O nedenle bir filmde iyi oyunculuk varsa ama gerisi vasatsa, yönetmenlik de vasat olur aynı şekilde vice versa.
Tabii tüm bu dediklerim 50lerden sonra gelen Hollywood sinema devrimi ardından gerçekleşmiş olaylar ama Hollywood hâlen daha böyle özgür bir sistemede sahip değil.
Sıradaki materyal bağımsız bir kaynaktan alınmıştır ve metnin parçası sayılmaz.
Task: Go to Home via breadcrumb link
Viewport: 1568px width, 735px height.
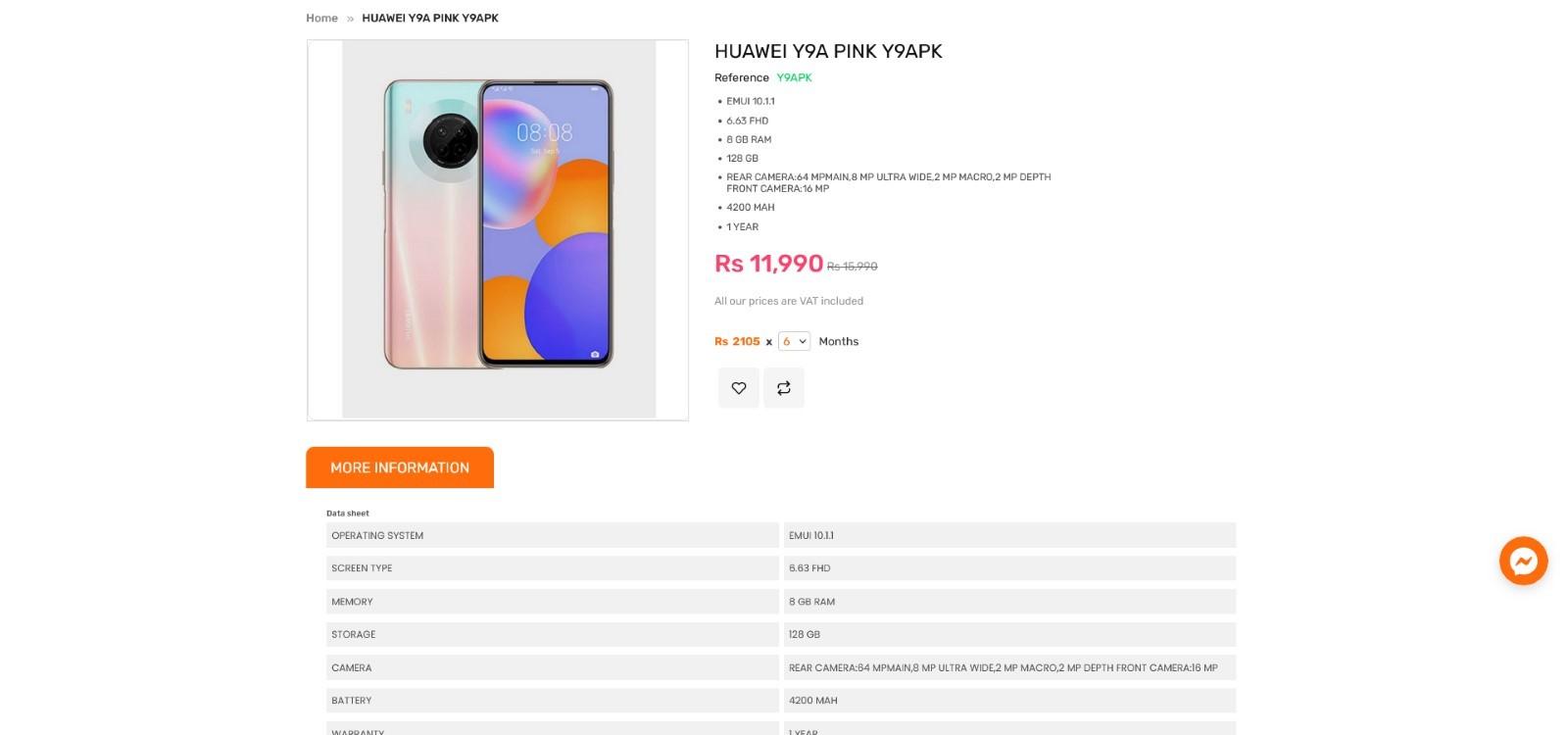Action: (x=321, y=18)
Dediklerim bağımsız sinema için geçerli, Stüdyo sisteminde olay yapımcıyla daha çok alakalı ama o ayrı bir konu.
Bazı filmlerde yönetmenler her 2 görevi, hatta daha fazlasını bile üstlerine alırlar, bu yönetmenin kapasite, yetenek ve bilgisiyle doğru ortantılı bir şeydir. Görüntü yönetimi ile kameramanlık da ayrı şeylerdir, bunu da belirtmek istedim birden.
Neyse, umarım aydınlatıcı olmuştur.
Bildiğim kadarının, anlatabildiğim kadarı.. Eylem Planı.
Ömrünüzde duymadığınız bir sporla ilgili Türkiye'de ve dünyada neler yaşanıyor diye meraktan çatlıyorsanız Laff Ultimate'a beklerim.
Eylem yazmış zaten çoğunu...
Şunu ekleyeyim:
Nuri Bilge'nin kendisi de çok harika görüntüler yakalayabilen birisi olmasaydı, yani görüntü yönetmenliğine dair bilgisi olmasaydı görüntü yönetmeni ne kadar iyi olursa olsun bu denli güzel görüntüler çıkmazdı. (Tabi bu bahsettiğim yine bağımsız sinema dahilinde)
İkinci olarak da Nuri Bilge'nin görüntü yönetmeni kullanmaya başlmasının sebebi İklimler ile birlikte HD'ye geçmiş olması. Gökhan Tiryaki'nin -görüntü yönetmeni- HD kameralara çok hakim olduğunu söylemişti bir röportajda.